(SET PROBLEM) Copy out every line of the records below word for word, omitting the pictures.
======== EXTRACTED DATA
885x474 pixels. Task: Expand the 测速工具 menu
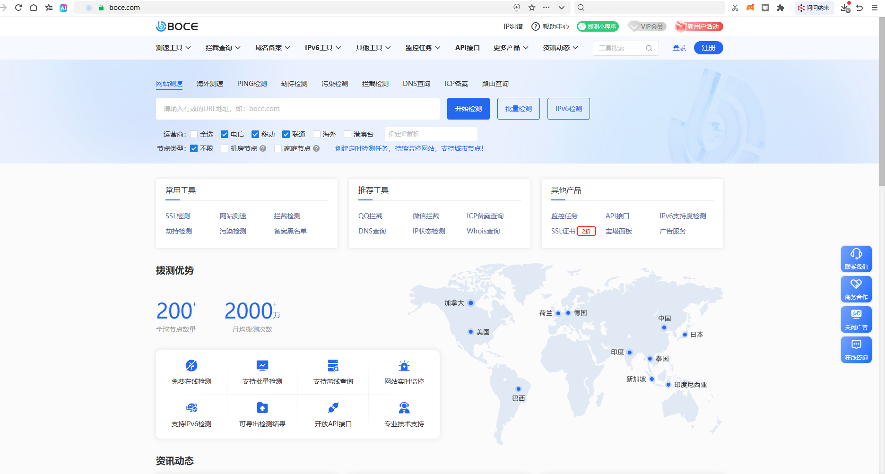173,48
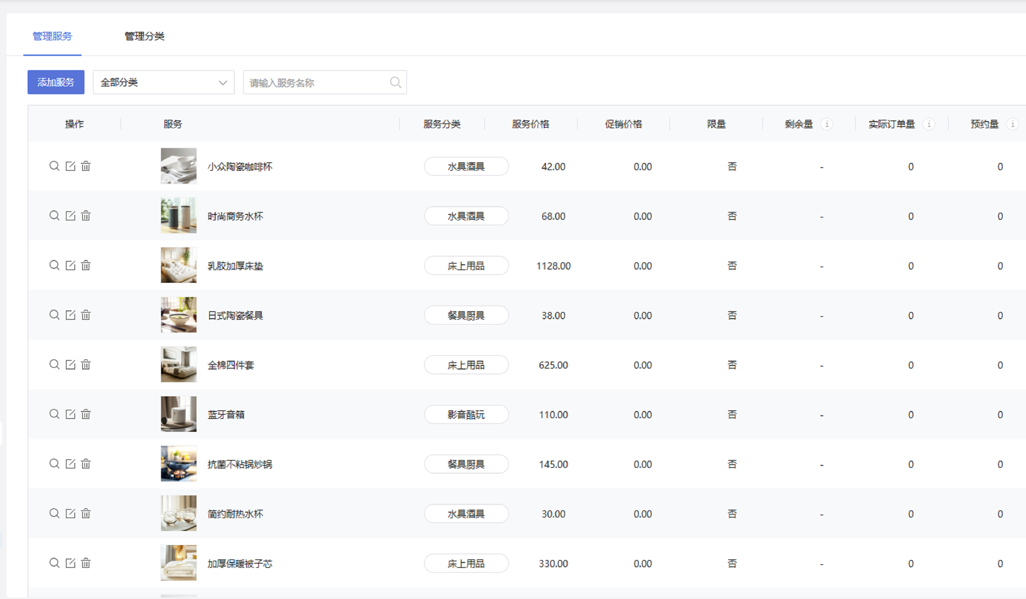View details of 加厚保暖被子芯 service
This screenshot has width=1026, height=599.
click(54, 563)
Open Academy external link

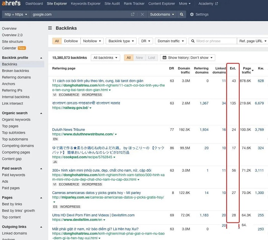click(x=208, y=3)
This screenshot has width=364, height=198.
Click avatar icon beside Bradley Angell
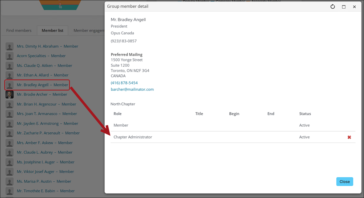9,85
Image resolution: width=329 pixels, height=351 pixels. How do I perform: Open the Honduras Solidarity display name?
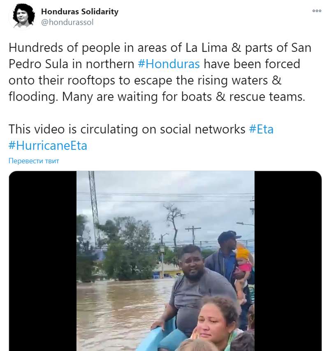(80, 11)
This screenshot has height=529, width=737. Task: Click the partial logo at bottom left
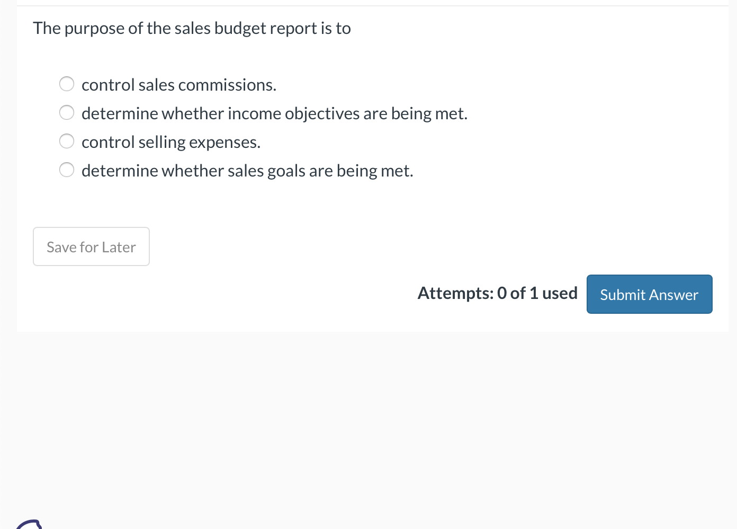coord(30,525)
================
(TASK RESULT)
885x474 pixels. Task: Expand the 测速工具 menu
173,48
View details of 加厚保暖被子芯 service
This screenshot has width=1026, height=599.
click(54, 563)
Open Academy external link

click(x=208, y=3)
This screenshot has width=364, height=198.
Click avatar icon beside Bradley Angell
9,85
Image resolution: width=329 pixels, height=351 pixels. How do I perform: Open the Honduras Solidarity display name?
(80, 11)
This screenshot has height=529, width=737. Task: Click the partial logo at bottom left
coord(30,525)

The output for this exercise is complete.